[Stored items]

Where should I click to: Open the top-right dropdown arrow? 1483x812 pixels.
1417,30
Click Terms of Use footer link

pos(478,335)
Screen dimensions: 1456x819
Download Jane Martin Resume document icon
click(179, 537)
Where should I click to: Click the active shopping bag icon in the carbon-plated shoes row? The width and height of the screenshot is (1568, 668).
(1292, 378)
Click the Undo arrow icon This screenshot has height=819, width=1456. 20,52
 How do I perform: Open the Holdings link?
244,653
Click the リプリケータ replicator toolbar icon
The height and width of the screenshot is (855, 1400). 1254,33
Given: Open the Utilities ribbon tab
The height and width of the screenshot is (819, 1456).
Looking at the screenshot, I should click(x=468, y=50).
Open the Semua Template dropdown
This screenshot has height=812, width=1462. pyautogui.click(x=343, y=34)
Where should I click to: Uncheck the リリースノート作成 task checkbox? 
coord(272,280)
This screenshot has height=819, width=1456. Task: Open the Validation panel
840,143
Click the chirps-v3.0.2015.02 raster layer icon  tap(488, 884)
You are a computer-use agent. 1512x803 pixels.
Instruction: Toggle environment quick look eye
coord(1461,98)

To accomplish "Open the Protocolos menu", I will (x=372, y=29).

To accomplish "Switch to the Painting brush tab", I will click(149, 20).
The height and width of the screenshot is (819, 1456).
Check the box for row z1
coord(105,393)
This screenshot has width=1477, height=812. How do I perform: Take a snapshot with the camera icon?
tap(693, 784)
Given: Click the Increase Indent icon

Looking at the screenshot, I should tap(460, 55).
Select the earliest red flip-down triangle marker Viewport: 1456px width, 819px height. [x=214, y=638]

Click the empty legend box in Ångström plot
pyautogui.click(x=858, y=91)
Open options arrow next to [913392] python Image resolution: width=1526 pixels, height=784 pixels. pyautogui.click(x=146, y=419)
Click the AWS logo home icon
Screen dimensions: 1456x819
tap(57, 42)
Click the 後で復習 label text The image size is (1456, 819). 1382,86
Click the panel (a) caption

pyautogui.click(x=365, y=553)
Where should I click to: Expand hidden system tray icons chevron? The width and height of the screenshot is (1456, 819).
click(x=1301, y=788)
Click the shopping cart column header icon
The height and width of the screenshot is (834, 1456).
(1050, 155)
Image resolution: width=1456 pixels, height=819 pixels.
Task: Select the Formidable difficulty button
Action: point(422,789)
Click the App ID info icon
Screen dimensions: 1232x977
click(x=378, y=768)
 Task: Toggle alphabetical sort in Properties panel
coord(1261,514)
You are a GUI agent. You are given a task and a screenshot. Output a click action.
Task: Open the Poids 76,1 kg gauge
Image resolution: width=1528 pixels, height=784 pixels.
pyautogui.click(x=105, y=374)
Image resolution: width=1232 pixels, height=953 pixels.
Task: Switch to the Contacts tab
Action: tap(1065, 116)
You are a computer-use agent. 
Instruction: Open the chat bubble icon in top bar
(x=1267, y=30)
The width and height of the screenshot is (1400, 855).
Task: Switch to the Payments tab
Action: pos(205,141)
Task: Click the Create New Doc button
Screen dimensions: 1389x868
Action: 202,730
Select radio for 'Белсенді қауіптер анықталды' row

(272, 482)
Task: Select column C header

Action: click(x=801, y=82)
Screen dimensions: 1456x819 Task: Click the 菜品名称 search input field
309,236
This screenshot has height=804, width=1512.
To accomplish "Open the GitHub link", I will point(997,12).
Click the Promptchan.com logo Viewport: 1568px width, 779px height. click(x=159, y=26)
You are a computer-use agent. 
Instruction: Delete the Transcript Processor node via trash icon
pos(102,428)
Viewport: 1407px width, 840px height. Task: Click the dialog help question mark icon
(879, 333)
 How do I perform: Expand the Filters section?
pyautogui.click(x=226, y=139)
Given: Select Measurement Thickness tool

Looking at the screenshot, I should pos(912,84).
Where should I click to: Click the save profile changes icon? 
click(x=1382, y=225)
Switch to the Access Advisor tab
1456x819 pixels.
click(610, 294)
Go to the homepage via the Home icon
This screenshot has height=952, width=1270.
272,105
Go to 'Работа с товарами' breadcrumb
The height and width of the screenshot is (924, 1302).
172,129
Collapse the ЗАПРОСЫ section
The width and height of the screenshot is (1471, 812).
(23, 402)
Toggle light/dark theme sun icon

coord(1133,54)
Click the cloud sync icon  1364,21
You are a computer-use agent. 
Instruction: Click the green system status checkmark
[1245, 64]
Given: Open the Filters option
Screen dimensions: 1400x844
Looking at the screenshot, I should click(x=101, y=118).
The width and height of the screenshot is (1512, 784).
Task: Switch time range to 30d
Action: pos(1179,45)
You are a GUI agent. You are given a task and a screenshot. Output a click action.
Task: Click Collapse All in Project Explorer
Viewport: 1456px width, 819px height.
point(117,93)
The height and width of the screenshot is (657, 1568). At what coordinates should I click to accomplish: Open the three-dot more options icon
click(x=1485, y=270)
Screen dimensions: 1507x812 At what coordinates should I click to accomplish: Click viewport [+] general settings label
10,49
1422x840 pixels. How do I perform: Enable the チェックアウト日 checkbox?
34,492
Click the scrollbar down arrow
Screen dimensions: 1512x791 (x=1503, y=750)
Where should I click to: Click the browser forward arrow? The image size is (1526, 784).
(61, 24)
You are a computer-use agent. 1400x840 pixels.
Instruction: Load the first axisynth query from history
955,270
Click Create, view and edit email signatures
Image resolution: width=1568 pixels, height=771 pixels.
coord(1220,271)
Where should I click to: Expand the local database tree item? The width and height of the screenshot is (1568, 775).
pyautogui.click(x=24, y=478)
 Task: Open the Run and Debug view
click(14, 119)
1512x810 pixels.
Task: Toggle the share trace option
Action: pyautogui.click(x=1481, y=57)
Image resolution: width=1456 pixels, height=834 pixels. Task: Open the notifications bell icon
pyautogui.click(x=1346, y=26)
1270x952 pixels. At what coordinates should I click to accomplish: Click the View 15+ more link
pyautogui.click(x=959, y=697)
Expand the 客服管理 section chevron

# WHAT YOU NEED TO DO
Note every line of the records that holds the word "logo", and copy it.

# RESPONSE AREA
Click the AWS logo home icon
Click the Promptchan.com logo Viewport: 1568px width, 779px height. click(x=159, y=26)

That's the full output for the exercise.